Skip to main content

[Date Prev][Date Next][Thread Prev][Thread Next][Date Index][Thread Index] [List Home]
Re: [stellation-res] Databases, artifacts and all the rest...

On Friday 16 August 2002 10:34 am, Ringo De Smet wrote:
> Hello,
>
> It took me some time to catch up on all the mails. Although I'm not
> very experienced with database back-ends, I do have some ideas on the
> cooperation between the artifact agents and the database access layer.
>
> Before I go into the artifact area, I would like to go back to the
> requirements of the database layer: to abstract away the differences
> between the RDBM systems that can be used together with Stellation. As
> a result, it's wrong to go into the direction of a one-size-fits-all
> solution. In this context, the template mechanism is a good example of
> doing something the *wrong* way. On the other hand, using an XML
> description of the database structure is not flexible. First reason to
> avoid XML: the XML description should be kept in sync with the code:
> error prone! Second reason: we will end up with an XML for the core
> Stellation and an XML document for each of the artifact types. One
> question I ask myself is if the XML descriptor can be written database
> independent.
> I think that we should be able to derive our database layout from our
> code model. It's already hard enough to keep one model clean... :)
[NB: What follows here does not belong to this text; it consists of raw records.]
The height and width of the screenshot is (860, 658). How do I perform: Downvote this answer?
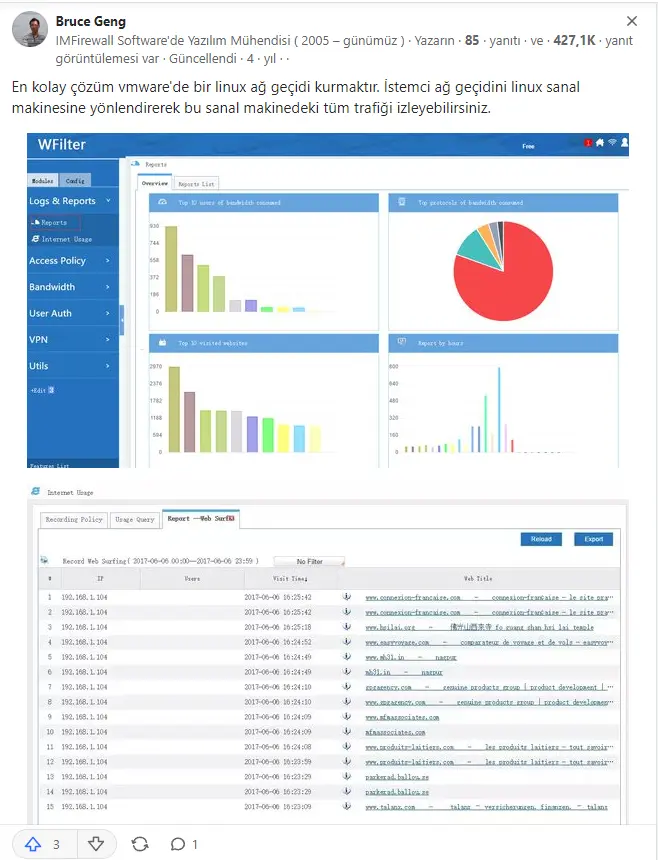click(x=96, y=844)
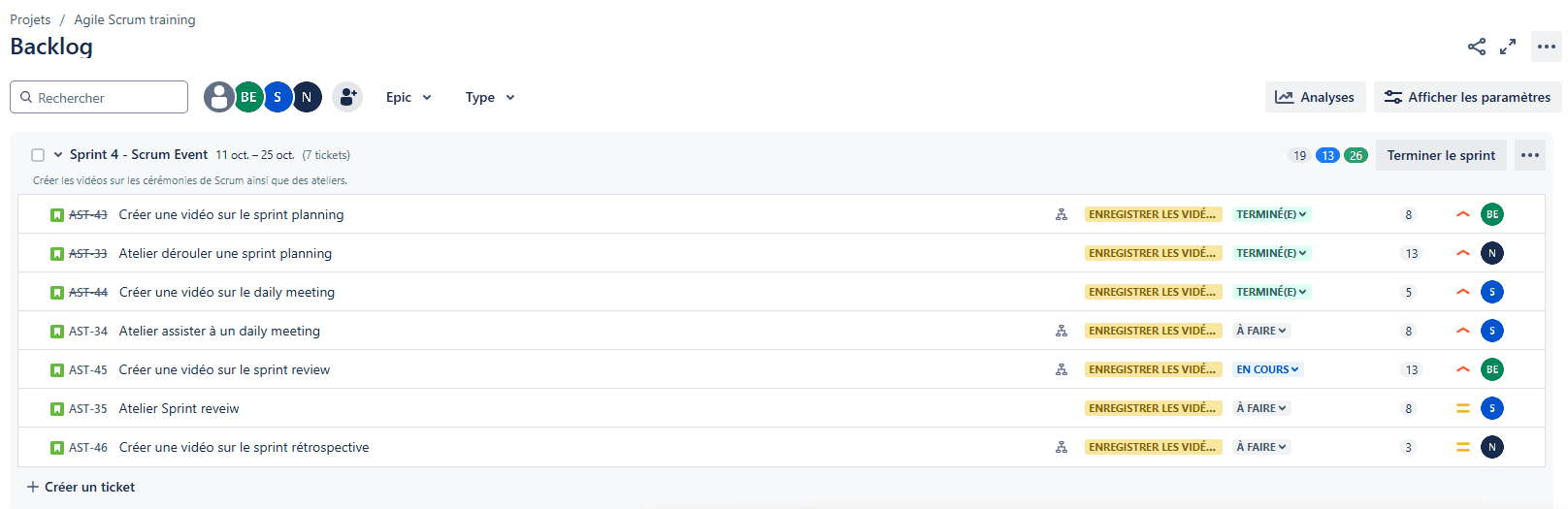Enter full screen with the expand arrows icon
Screen dimensions: 1568x509
point(1508,47)
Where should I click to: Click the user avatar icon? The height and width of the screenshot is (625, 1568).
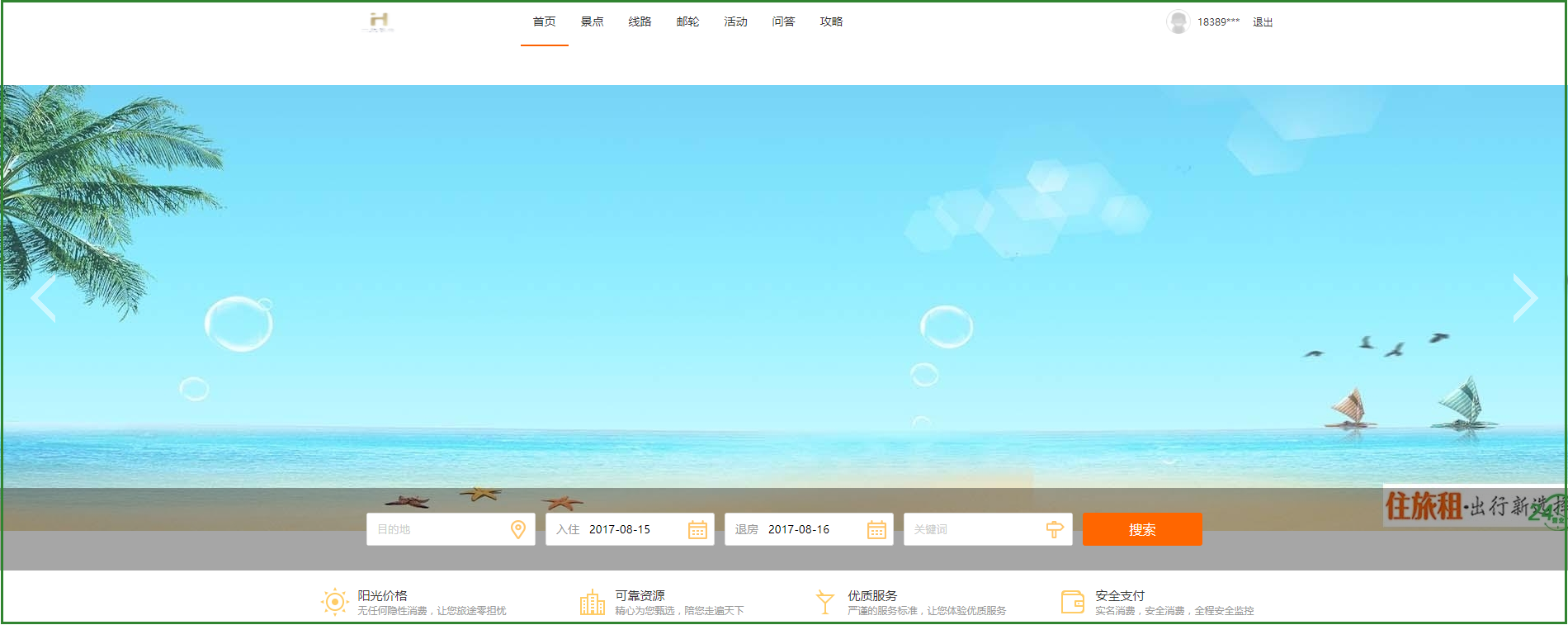[1178, 21]
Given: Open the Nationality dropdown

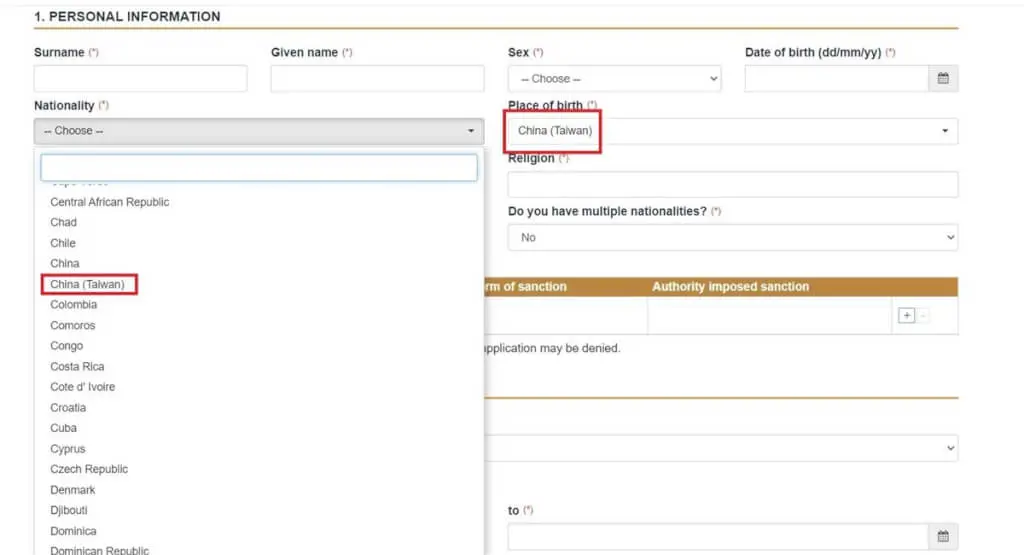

I'm definitely opposed to the XML idea, but I'm increasingly convinced that 
a well-designed abstraction is the right way to go.

> About artifacts:
> <statement>
> We don't go far enough in using artifact types!
> </statement>
> I wondered why things like versions, projects, branches are not
> modelled as artifact types. There are tables for it, why not model it
> as artifacts then? I could start modelling artifacts like a solution
> map (is it clear that I'm a VisualAge for Java user? :), bug reports
> (why split bug tracking from development?), ...
> Having nothing but artifacts would remove the need for
> DBAccessPoint.createRepository. At this point in time, we already have
> the SQL in one place: the ArtifactAgents and no longer in
> DBAccessPoint.

I think this is a bit misguided, and would ultimately result in a confusing
non-change.

There's a certain amount of intrinsic data that defines the fundamental 
behavior of a repository. In Stellation, that's projects, branches, ant 
artifacts. The definition of an Artifact, to Stellation, is a versioned 
entity that can be stored in a project. A branch is a thread of history
in a project that maps artifacts onto versions. And an agent is a piece of
extension code that knows how to manipulate a particular type of artifact. 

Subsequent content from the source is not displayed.